## Required task
Rewrite the part of the material that opens with the line containing "Open the top-right thermal screening photo" and closes with the line containing "(x=34, y=171)", substituting "Place Order" for "Pay Now" and keeping everything else the same. Leave the pictures out of your answer.

Stored items from a collection:
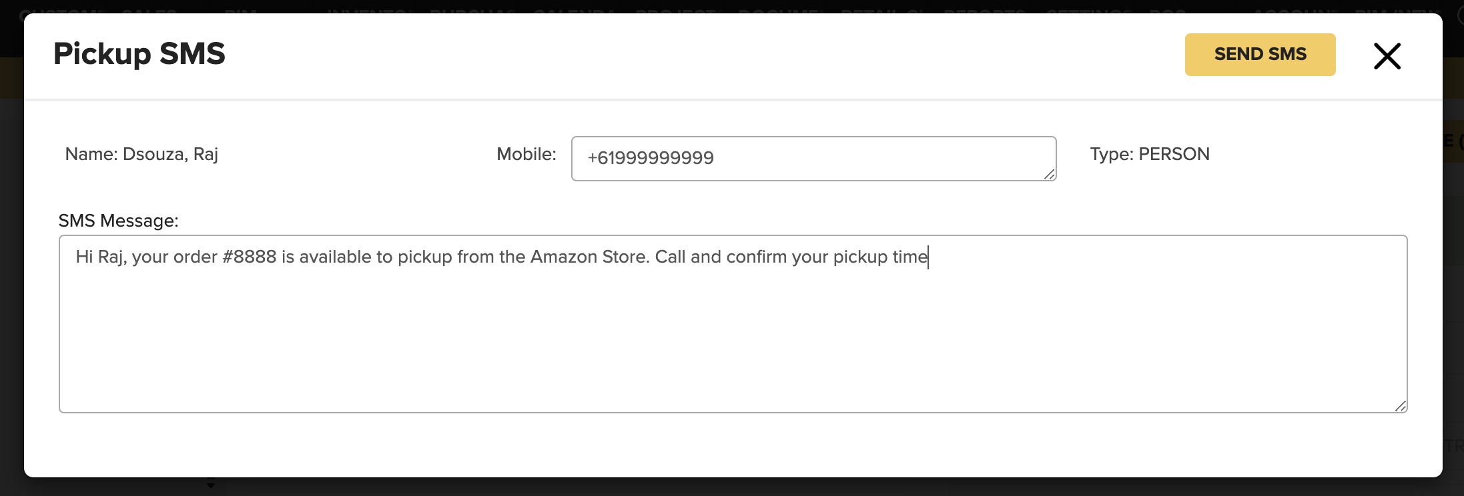1464x496 pixels.
Task: Click the "Type: PERSON" label
Action: click(1149, 155)
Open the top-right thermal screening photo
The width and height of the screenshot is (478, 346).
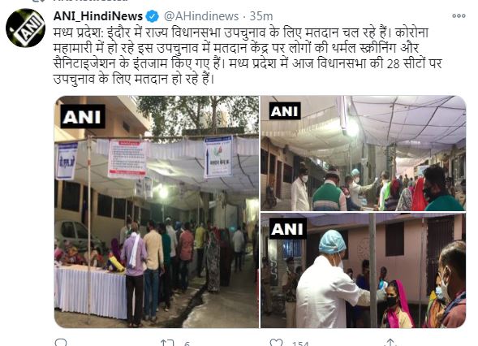[x=363, y=154]
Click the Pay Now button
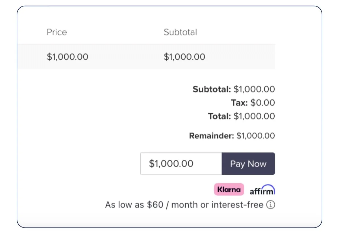The width and height of the screenshot is (339, 232). click(248, 164)
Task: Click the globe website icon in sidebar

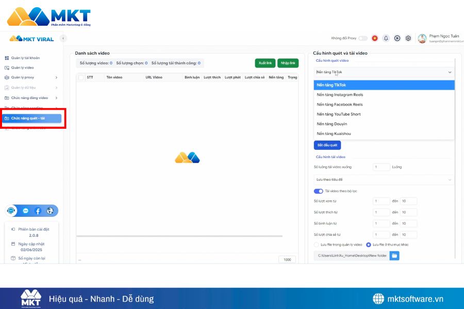Action: click(x=50, y=211)
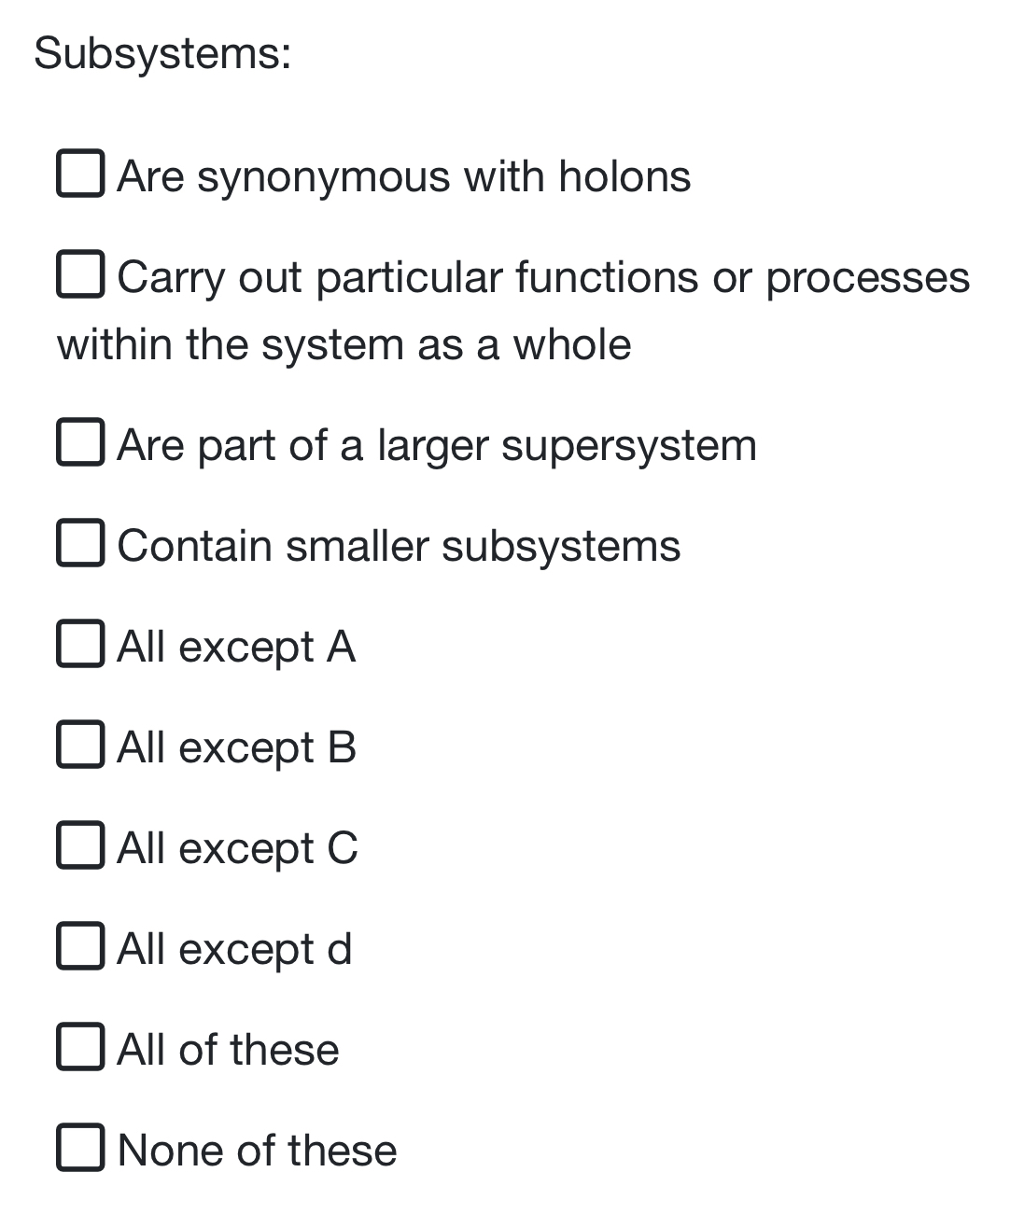Click text 'within the system as a whole'
Image resolution: width=1024 pixels, height=1228 pixels.
[x=344, y=343]
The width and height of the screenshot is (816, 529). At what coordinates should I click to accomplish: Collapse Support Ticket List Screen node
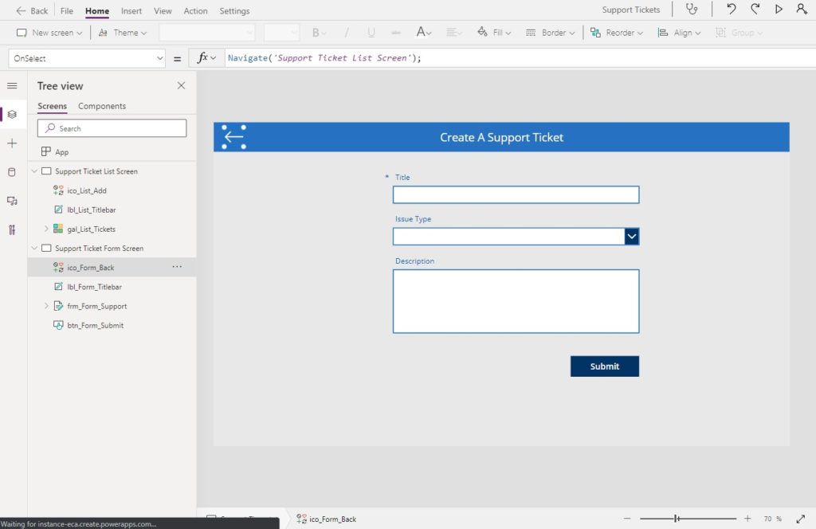(x=34, y=171)
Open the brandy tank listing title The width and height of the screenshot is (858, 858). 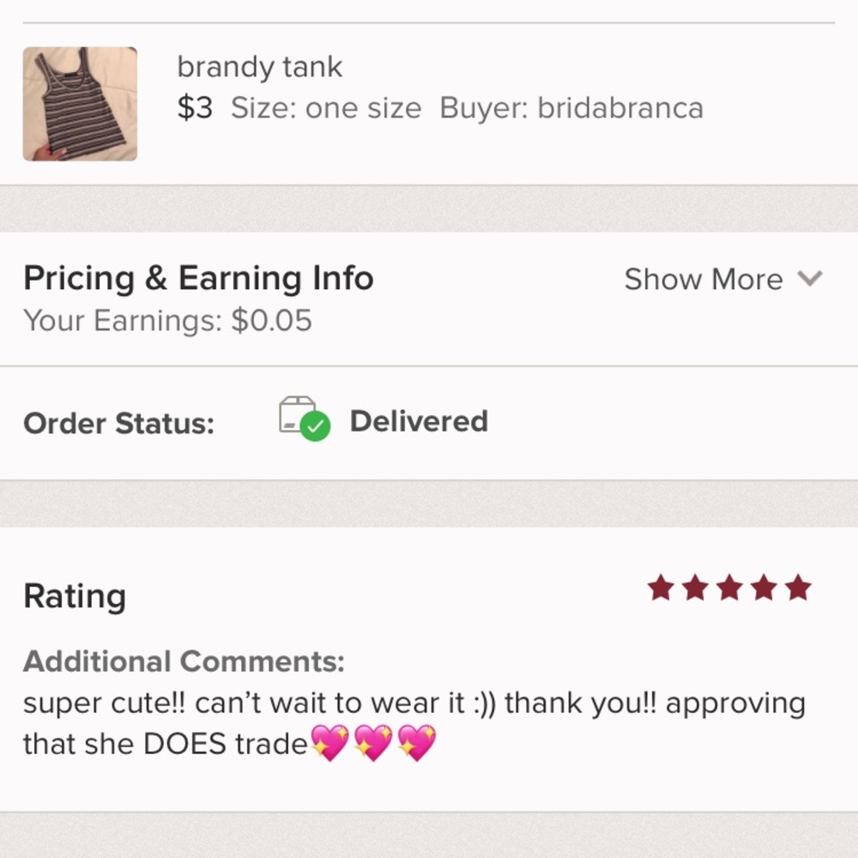tap(259, 67)
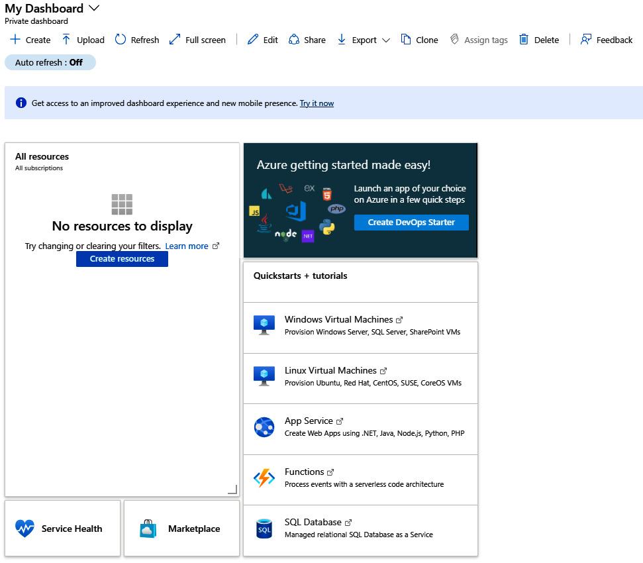Turn on the Auto refresh toggle
This screenshot has height=563, width=643.
coord(50,62)
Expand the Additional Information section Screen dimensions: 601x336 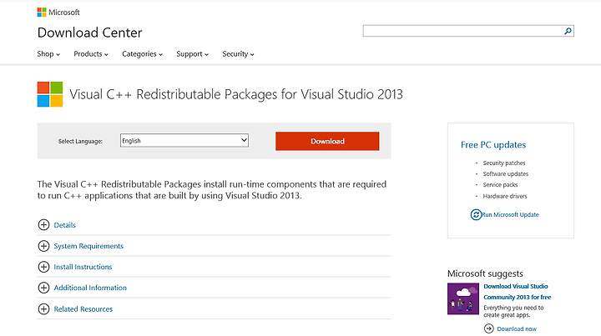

## The response
Open the top-right thermal screening photo
The width and height of the screenshot is (478, 346).
[x=363, y=154]
Click the Place Order button
The width and height of the screenshot is (339, 232). click(248, 164)
Task: Click the globe website icon in sidebar

Action: click(x=50, y=211)
Click text 'within the system as a whole'
Image resolution: width=1024 pixels, height=1228 pixels.
[x=344, y=343]
The width and height of the screenshot is (816, 529). At what coordinates should I click to accomplish: Collapse Support Ticket List Screen node
(x=34, y=171)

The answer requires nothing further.